Often I hear from my Boomer friends that they encountered an issue of their retirement that they hadn’t planned.
That issue is the frequent social isolation of Seniors in retirement. Sometimes Boomers are still carrying the responsibility for their own Senior parents. With both generational groups living longer these days, there are new considerations that Boomers will want to include in their retirement planning.
If a retiree is aged 70 or younger, the odds are greater than ever that they could still have at least one living parent. In many cases a retiree has planned to move away from their primary home location after they retire … to a vacation home, to a different country, to a different climate, to a town of a different size. After all, we know that retirement is one of our last times to explore interests that were sidelined during our working years. But. What about that elderly parent who might be left behind or forced to relocate too?
A factor for both Boomers and their parents is that a larger percentage of retirees report being lonely these days.
Recently the National Association of Area Agencies on Aging joined with the AARP Foundation to initiate a campaign to raise awareness about this growing problem — social isolation and loneliness among older Americans. Here is a link to the details about the AARP campaign against social awareness. Recent AARP estimates suggest that up to 40,000,000 American Seniors are frequently lonely. Loneliness has been associated with certain health problems and a hastening of conditions such as memory loss.
Both Boomers and their parents find that it is much more difficult to remain socially connected as they age. This is amplified by relocation to a different town or region where it may be hard to find ways to meet other people and start over again with friendships.
Charlottesville’s Weldon Cooper Center for Public Service researches many aspects of demographics both locally and nationally. They estimate that more than 20 percent of Seniors in the Greater Charlottesville region live alone, and that percentage will be growing.

###

EXERCISE INSTRUCTIONS:
1) From the piece on loneliness in retirement, reproduce word for word the part that opens with the words containing "If a retiree" and closes with "to relocate too?".
2) According to the piece on loneliness in retirement, what share of Seniors in the Greater Charlottesville region does the Weldon Cooper Center estimate live alone?
3) Continue the piece on social isolation among retirees from its last sentence.
The listing that comes next was taken from a separate source.

Records held in a dataset:
###

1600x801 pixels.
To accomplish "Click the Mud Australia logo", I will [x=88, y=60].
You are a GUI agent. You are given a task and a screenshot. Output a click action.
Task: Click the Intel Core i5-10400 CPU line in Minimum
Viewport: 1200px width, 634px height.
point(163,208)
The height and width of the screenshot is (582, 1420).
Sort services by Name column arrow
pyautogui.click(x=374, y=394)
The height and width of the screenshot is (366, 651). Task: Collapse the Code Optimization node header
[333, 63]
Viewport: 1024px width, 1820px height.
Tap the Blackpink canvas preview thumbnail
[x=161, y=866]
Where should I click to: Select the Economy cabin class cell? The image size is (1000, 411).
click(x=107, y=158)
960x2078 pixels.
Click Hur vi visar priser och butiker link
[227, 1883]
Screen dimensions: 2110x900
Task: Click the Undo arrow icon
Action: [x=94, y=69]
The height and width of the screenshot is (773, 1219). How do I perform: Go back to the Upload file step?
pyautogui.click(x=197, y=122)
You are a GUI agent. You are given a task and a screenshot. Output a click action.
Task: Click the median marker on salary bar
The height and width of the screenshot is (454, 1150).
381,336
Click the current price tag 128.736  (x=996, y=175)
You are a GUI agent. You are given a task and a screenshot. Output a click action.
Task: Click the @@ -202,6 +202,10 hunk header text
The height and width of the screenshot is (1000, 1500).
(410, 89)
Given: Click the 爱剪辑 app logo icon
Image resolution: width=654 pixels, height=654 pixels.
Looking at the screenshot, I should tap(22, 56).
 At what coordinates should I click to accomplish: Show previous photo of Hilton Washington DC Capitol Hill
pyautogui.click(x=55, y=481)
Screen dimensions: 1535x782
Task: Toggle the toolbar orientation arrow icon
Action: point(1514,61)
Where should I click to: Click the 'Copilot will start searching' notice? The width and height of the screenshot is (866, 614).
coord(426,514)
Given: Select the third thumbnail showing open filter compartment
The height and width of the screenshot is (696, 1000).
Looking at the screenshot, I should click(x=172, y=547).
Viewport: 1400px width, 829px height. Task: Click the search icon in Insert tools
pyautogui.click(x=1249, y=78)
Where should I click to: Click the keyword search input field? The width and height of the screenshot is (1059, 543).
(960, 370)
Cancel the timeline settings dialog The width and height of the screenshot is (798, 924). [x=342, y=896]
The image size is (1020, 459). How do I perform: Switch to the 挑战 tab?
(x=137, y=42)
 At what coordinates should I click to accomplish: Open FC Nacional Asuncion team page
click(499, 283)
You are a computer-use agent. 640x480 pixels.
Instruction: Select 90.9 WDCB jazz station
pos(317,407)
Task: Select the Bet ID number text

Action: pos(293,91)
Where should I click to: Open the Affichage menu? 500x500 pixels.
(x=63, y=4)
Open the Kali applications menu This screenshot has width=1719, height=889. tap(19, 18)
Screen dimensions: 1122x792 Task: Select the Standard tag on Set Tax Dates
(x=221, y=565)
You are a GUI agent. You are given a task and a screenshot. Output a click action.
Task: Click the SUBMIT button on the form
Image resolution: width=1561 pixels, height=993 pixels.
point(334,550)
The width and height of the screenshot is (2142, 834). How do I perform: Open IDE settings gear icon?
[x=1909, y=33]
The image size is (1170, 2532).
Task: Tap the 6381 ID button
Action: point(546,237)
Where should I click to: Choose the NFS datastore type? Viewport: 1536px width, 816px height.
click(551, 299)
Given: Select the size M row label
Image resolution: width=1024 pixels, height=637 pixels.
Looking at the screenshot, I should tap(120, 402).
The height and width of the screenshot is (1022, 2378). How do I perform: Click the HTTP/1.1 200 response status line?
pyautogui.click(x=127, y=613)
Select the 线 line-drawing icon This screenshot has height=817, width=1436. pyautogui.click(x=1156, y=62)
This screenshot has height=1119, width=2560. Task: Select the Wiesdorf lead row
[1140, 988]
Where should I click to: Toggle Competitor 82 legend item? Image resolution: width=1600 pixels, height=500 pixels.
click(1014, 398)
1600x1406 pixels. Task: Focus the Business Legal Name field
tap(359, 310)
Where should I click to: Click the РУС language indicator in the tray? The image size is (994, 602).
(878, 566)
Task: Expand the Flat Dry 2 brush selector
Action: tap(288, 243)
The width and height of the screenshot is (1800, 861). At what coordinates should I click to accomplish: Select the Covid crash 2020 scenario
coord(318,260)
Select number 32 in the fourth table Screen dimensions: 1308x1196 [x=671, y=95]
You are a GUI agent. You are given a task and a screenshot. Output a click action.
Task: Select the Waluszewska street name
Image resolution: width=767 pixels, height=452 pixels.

###

SOLVED TASKS:
1)
If a retiree is aged 70 or younger, the odds are greater than ever that they could still have at least one living parent. In many cases a retiree has planned to move away from their primary home location after they retire … to a vacation home, to a different country, to a different climate, to a town of a different size. After all, we know that retirement is one of our last times to explore interests that were sidelined during our working years. But. What about that elderly parent who might be left behind or forced to relocate too?

2) More than 20 percent.

3)
As we age, many people become overwhelmed with new situations. Moving makes it that much harder. Seniors must locate new doctors and financial institutions, new stores and new streets to learn, and this may lead to their decision to simply stay home alone more. If the retiree develops medical problems, hearing limitations, social anxiety or memory loss, they are more apt to isolate themselves by default. This isolation problem can become the responsibility of a Boomer who has a retired parent as well. Medical emergencies or chronic health conditions can exacerbate the isolation too.
Most studies have shown that humans need meaningful ongoing relationships with other people. We need to make sure that we remain connected socially and that we help our elderly relatives to remain connected too. As I write this it is the holiday season, and this is a great time to take advantage of likely family gatherings to begin a dialogue about how retirement planning will take into account all of the generational needs of the family.
In Charlottesville, the Jefferson Area Board of Aging (JABA) offers many services that can help Seniors in many ways. JABA offers programs and services for the elderly, for caregivers of the elderly, for connections to medical services, and JABA also sponsors social programs to encourage interactions among the elderly.
So while it is exciting to plan for our own retirement days, it also pays for a pre-tiree to consider his/her own possible social challenges in relocation, as well as any likelihood that the pre-tiree could also have the responsibility of a parent who may face isolation as well. As we age we all know that there will be losses…. hearing, vision, independence, physical mobility, friendships, … and we need to plan ahead to assure that social isolation doesn’t add to those losses.